A man with a semi-nude torso holds a 500 currency note, depicted in a dark, surreal setting, suggesting themes of corruption and entrapment.

Written by Anna Skov Jensen

Directed by Johan Sarauw

Review by Moyra Jones

Rating: 5 out of 5.

You walk into the space and come face-to-face with a man trapped in a glass box – his sleek, sterile corporate prison. You take your seat, put on headphones, and are immediately hit with the sound of ‘Money Honey.’ It’s a disquieting setup: there’s no sound in the room, only what plays through your headphones. The immersion begins the moment you plug in.

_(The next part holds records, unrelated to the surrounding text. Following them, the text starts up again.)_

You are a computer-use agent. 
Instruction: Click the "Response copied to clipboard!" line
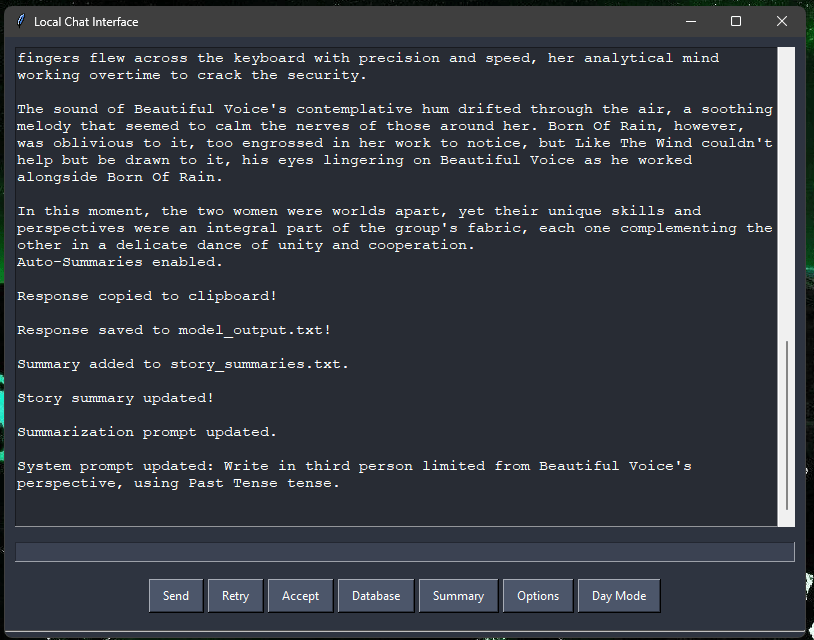tap(147, 296)
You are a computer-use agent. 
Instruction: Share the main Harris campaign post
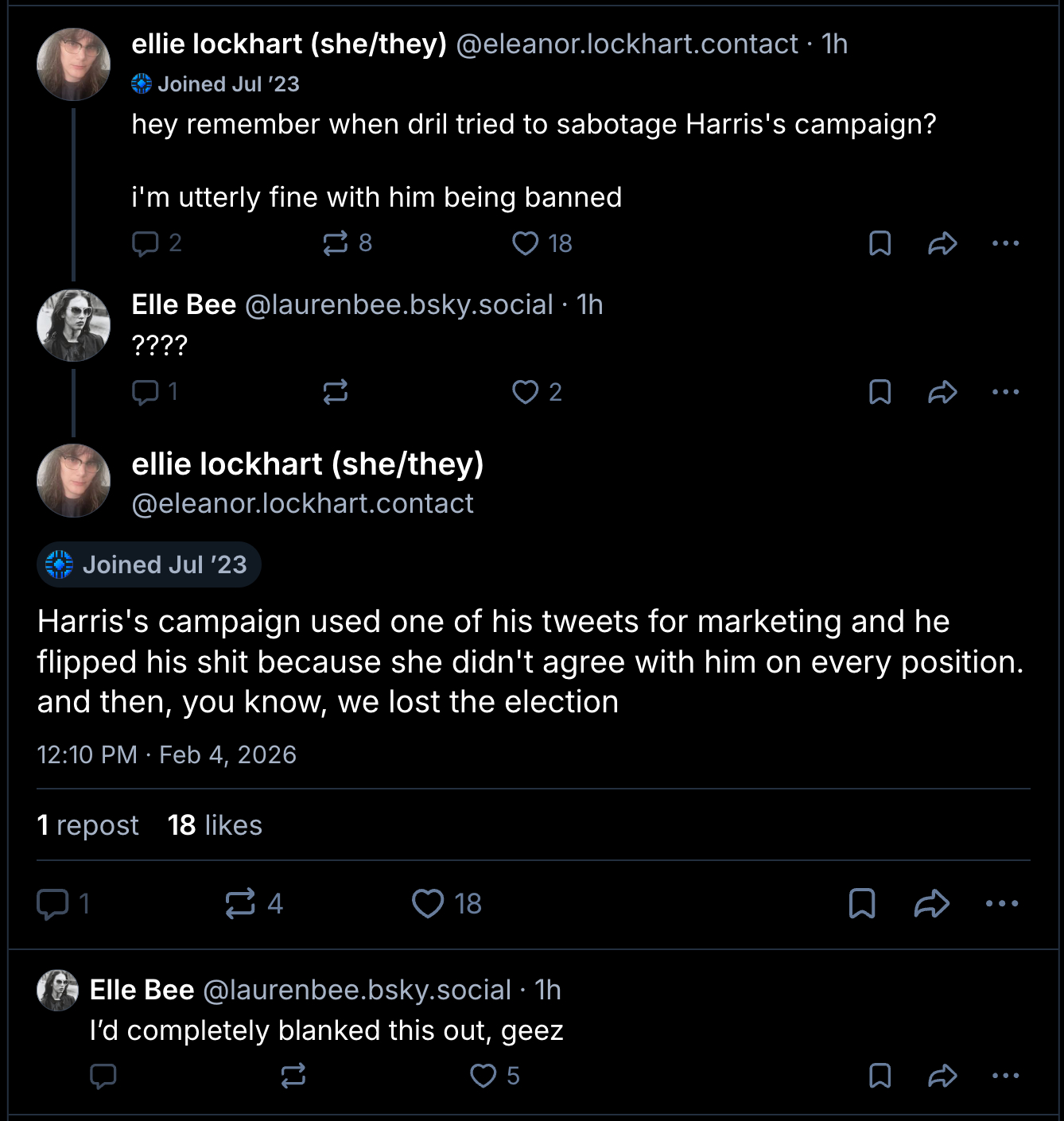pyautogui.click(x=932, y=904)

Despite the complexity of seating an entire audience and fitting them with functioning headphones, the preshow runs with impressive efficiency. The stage management team has the entire auditorium plugged in and ready before the official start time – no mean feat for a Sunday Edinburgh Fringe audience.

The play follows a young, unnamed tax lawyer and his descent from clever, ambitious idealist to a central figure in the German State Crown’s international dividend tax fraud case.

Anna Skov Jensen’s script is deft and layered, seamlessly moving between real time and flashbacks. It has the allusion of a modern retelling of the Prometheus or Icarus myth – timely and timeless. What drives a man to seek playing God? To fly too close to the sun? The script makes the end clear from the beginning, so the true drama lies in watching the young family lawyer unravel. A process Christoffer Hvidberg Rønje conveys with specificity and striking physicality.

At one point, when recruiting someone into the fraud, the lawyer compares their crime to running a red light on an empty road at night. It’s a clever analogy that raises disturbing questions: are we all so susceptible to corruption?

Direction and design by Johan Sarauw and Signe Krogh, respectively, are conceptually tight and theatrically precise. Krogh’s design is simple yet cinematic. What begins as a glass-walled corporate prison transforms fluidly into a park or café through videographic back walls – yet always retains the sense of being inside. Even in naturalistic scenes, something feels off. As the character spirals, the visuals darken and distort, shifting from realistic to nightmarish.

Sarauw’s direction works in perfect tandem with the design, maintaining a claustrophobic sense of entrapment. The lawyer draws directly on the glass walls with a white marker – drawings that help tell the story while also creating visual clutter. At one moment, the white marker becomes a line of cocaine, smeared across the screen in a raw, chaotic gesture. It’s visceral. Disturbing. Brilliant.

The sound design is a technical and emotional triumph. Every detail – from the crack of knuckles to the groan of the filing cabinet – is rendered in binaural audio, enveloping the audience. You don’t just watch him unravel; you’re inside his head. The sounds, created by a team of designers and performed live by Hvidberg Rønje, enhances the illusion that the audience is trapped inside the box too.

As the lawyer descends further, time warps, the table shifts, and the space seems to shrink. The transformation is spectacular but never loses intimacy. In the final moments, Hvidberg Rønje steps out of the box. He is no longer The Insider. The sound – once confined to the headphones – suddenly floods the room. It’s a theatrically succinct and powerful shift. But the box remains. The cycle continues. The show ends, but the story lingers.